*TASK TO COMPLETE*
Render the entries as a two-column CSV with the headers instruction and action, starting at the line containing "This screenshot has height=979, width=1284." and ending at the last entry. Give one row per entry, with its text and its answer each in a single quoted field, line breaks replaced by spaces, and the pictures left out.
[start of RECORDS TO PROCESS]
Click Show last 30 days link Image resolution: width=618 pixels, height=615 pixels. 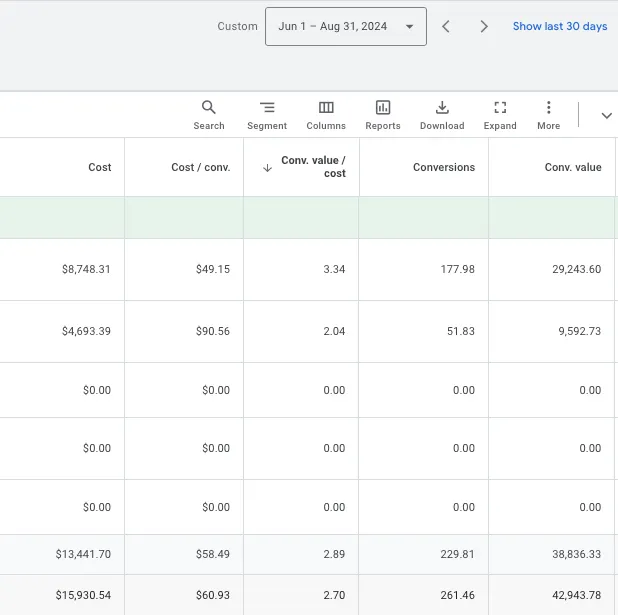pyautogui.click(x=559, y=27)
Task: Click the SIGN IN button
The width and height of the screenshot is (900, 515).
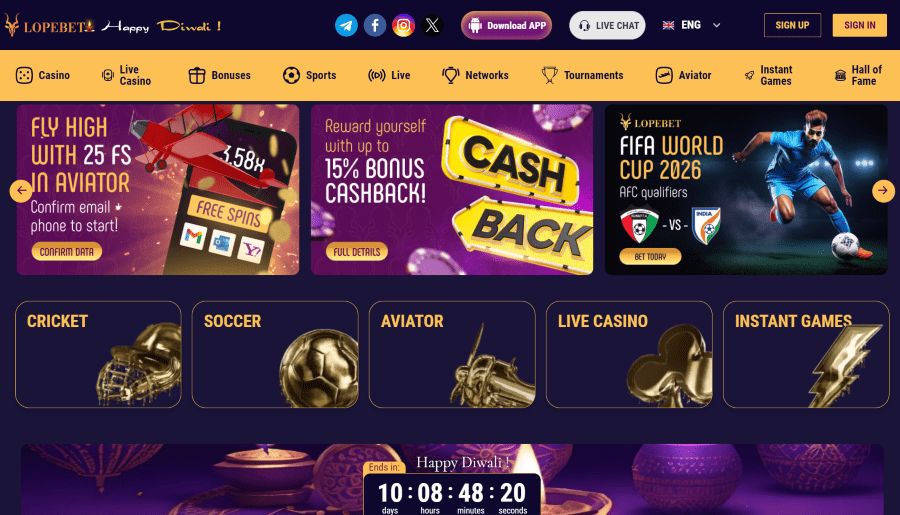Action: (859, 25)
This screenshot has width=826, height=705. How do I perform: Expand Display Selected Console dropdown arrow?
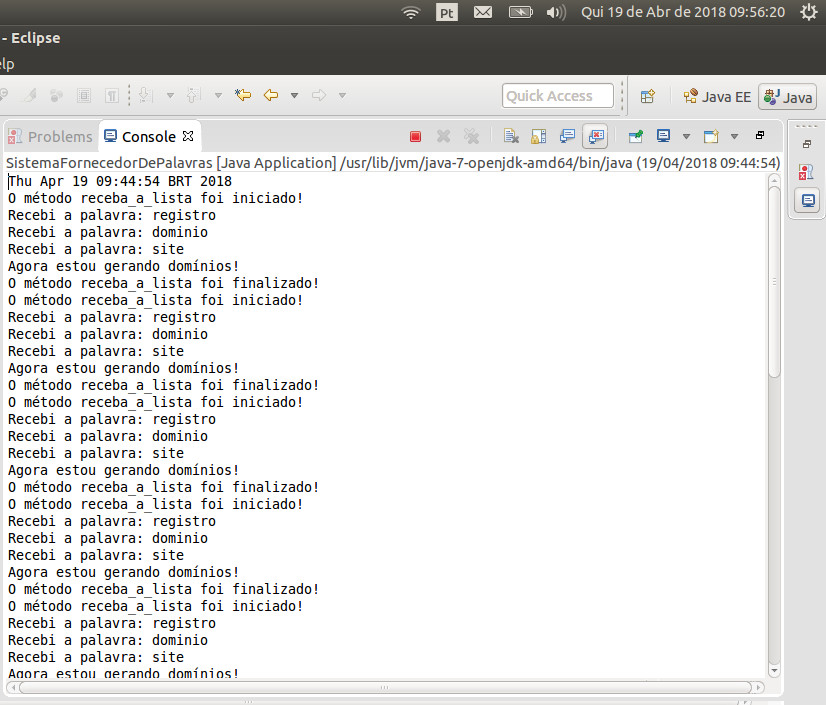tap(686, 136)
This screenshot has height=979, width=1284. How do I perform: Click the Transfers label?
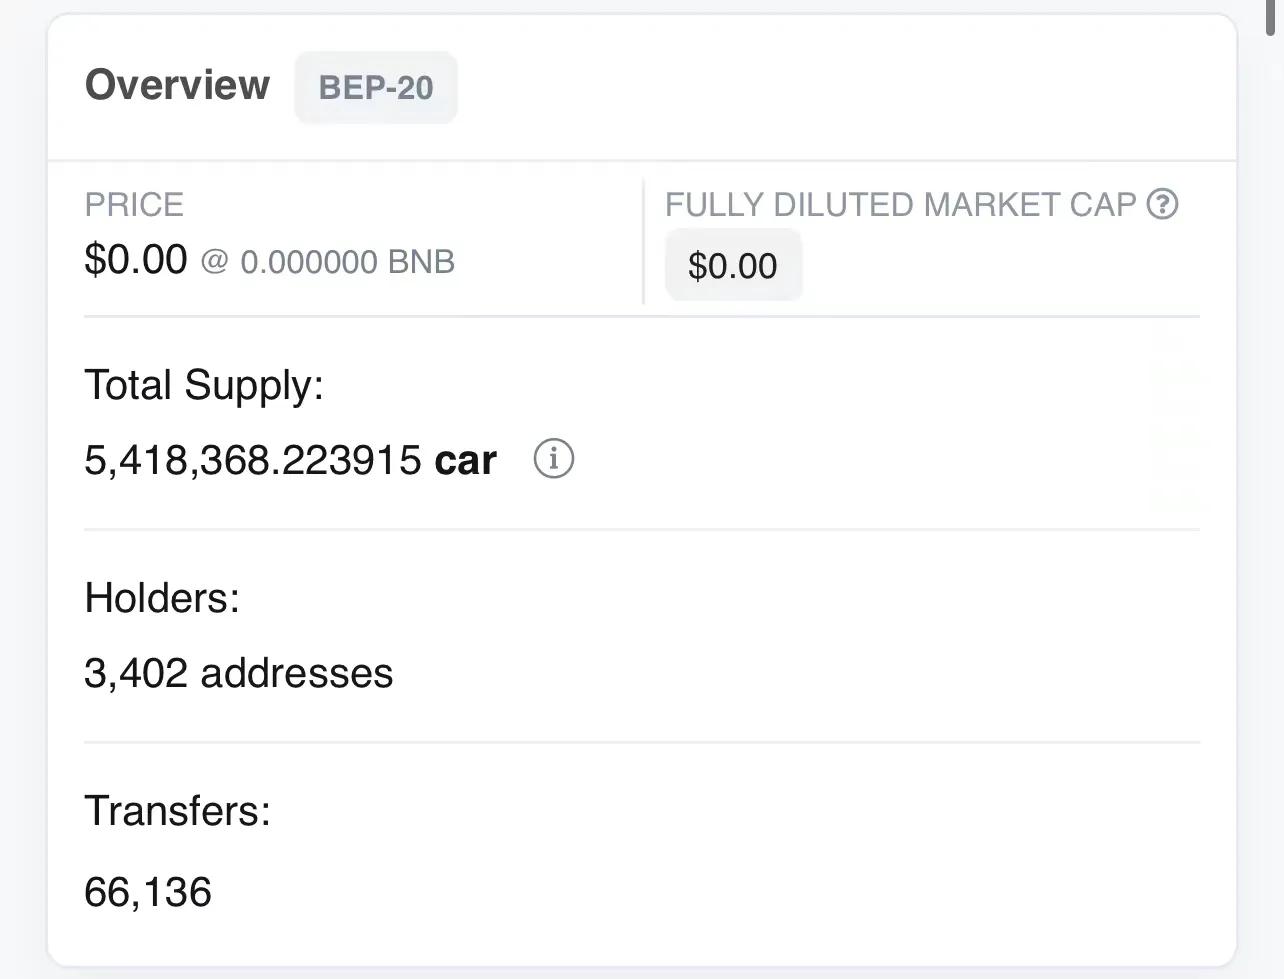tap(177, 811)
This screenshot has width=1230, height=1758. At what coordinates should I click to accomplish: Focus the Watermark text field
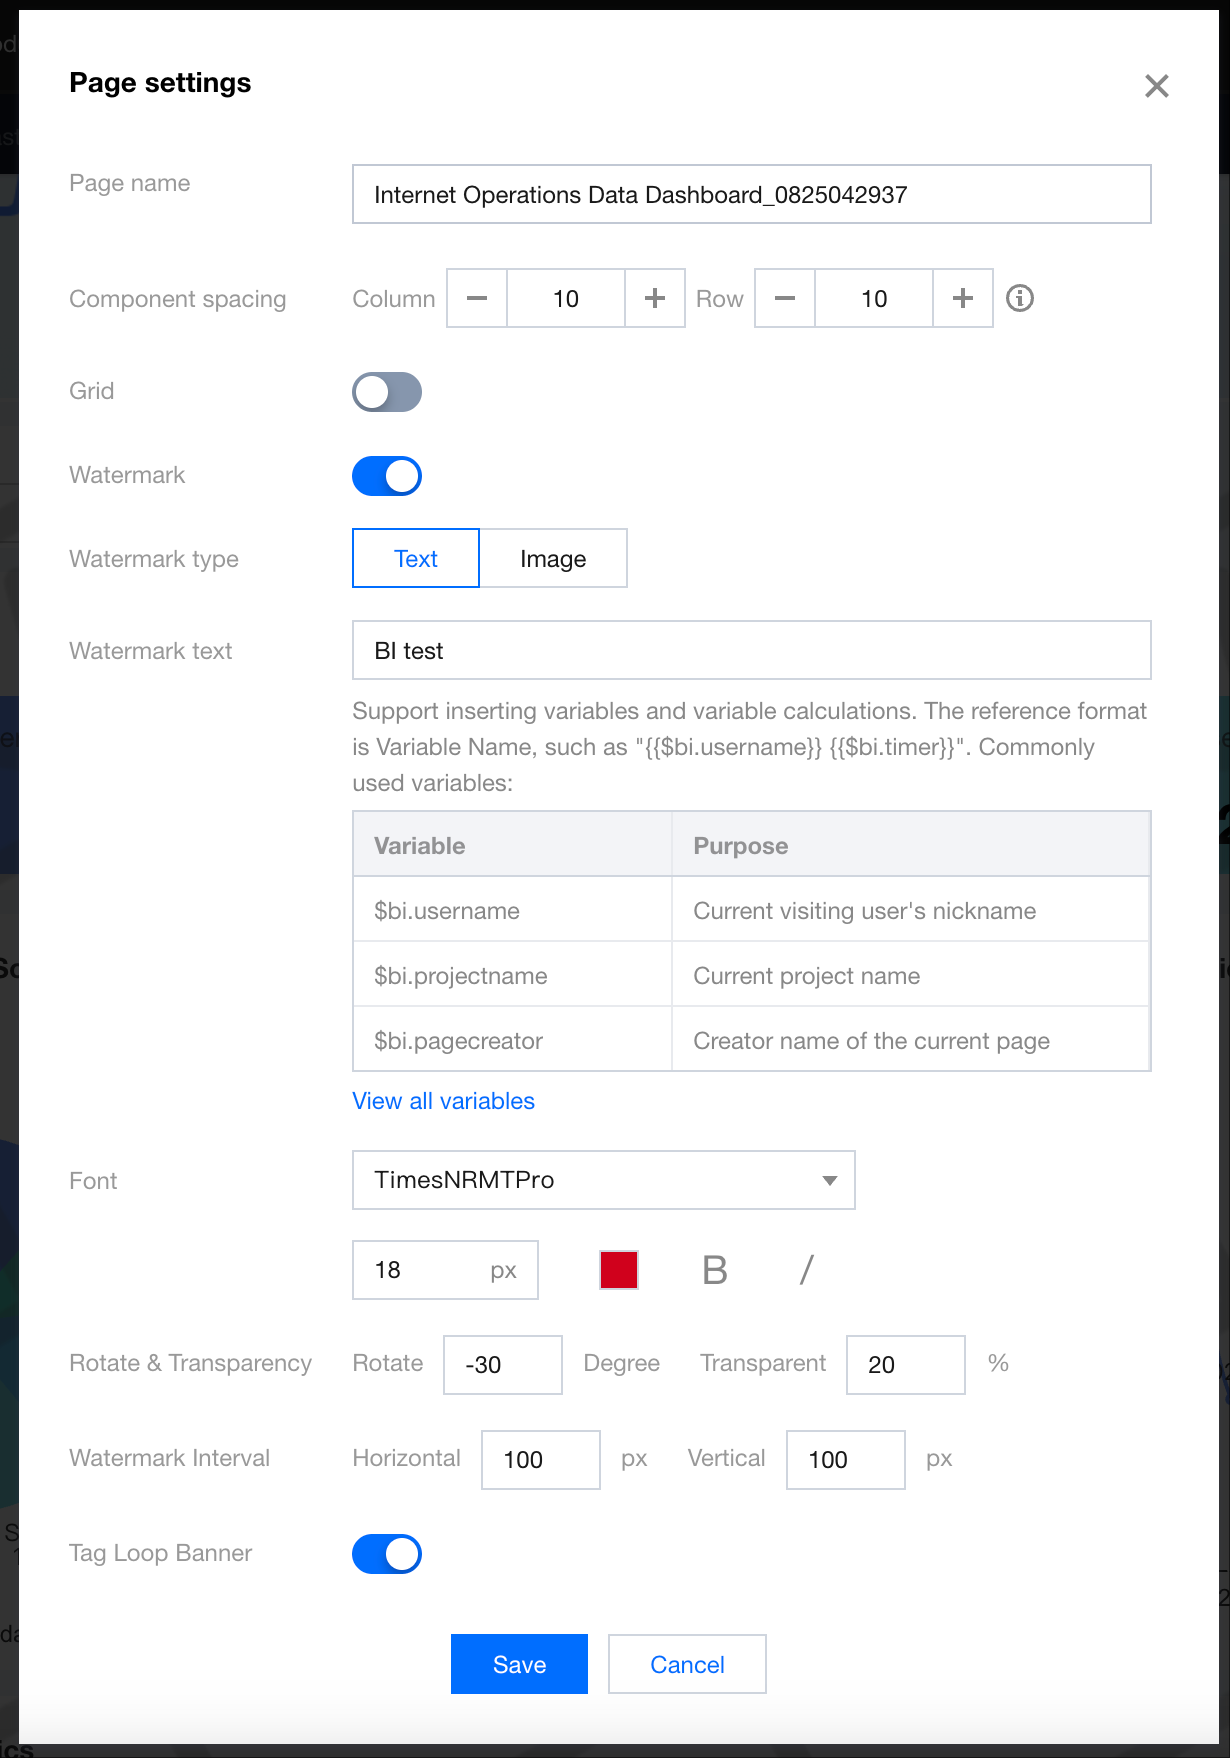pyautogui.click(x=752, y=650)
[end of RECORDS TO PROCESS]
*THE REPLY*
instruction,action
"This screenshot has height=979, width=1284. How do I perform: Click the Transfers label?","tap(177, 811)"
"This screenshot has width=1230, height=1758. At what coordinates should I click to accomplish: Focus the Watermark text field","pyautogui.click(x=752, y=650)"